The Lisa Eldridge True Velvet Lipsticks are £26 each. At the current exchange rate, that's roughly $33.34. Add to that the shipping costs (since my broke ass would likely purchase just one tube), and the total price comes to £34.50, or $44.24. And I just can't stomach anything over $25 for a single lipstick.
Which got me wondering: how did I come up with that number? What you consider "too expensive" obviously varies from person to person, after all--this isn't universal. To some people, $25 is cheap for a good lipstick, while others think anything over $10 a tube is ludicrously expensive.
The more I thought about it, the more I realized that my personal "price ceiling" is decided by my favorite products. Let's look at lipsticks as an example: Besame makes my favorites, and they're usually $22 per tube. Not surprisingly, most of the lipsticks I buy are in the $18-$25 range. Anything more expensive than that immediately makes me go, "Ehhhh, is it worth it? Probably not." Heck, I wouldn't buy that Pat McGrath lipstick until it went on sale for $26 because the usual $38 makes me "NOPE" right off the webpage. $38? Nyoooo. $26? Sure, no problem; that seems reasonable.
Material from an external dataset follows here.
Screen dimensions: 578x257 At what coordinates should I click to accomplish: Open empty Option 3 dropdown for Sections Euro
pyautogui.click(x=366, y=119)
I went through my collection to confirm my theory, and yep, it's pretty much completely accurate. My favorite foundations are $30 and $39; I don't get squirrelly about foundation prices until we hit the $45-a-tube mark. The Shu Uemura Hard Formula pencil and Anastasia Beverly Hills Brow Wiz are $25 each, which is my max for most brow products. $38 for a Charlotte Tilbury highlighter almost killed me because I'm so used to spend $25 or less for my other favorites. So on and so forth, the formula holds pretty well through my entire collection.
My ceiling is also greatly impacted by my career. As somebody who has worked at least two part time jobs for years, always making less than she was worth, I'm very leery about tossing my money around and will wait for months for a sale. Now that one of my jobs has made some odd changes to my schedule, I'm even more cautious about spending my paycheck. I've actually gotten to this point where I think of products in terms of hours worked, e.g., "That Lisa Eldridge lipstick costs X hours of work. Is it worth that much of my time and effort?"
So I'm curious: what is your price ceiling, and what decides it for you? What impacts that ceiling--for instance, would you pay more for a Lisa Eldridge lipstick because it seems unique, or less for a mascara because it should be tossed after 6 months?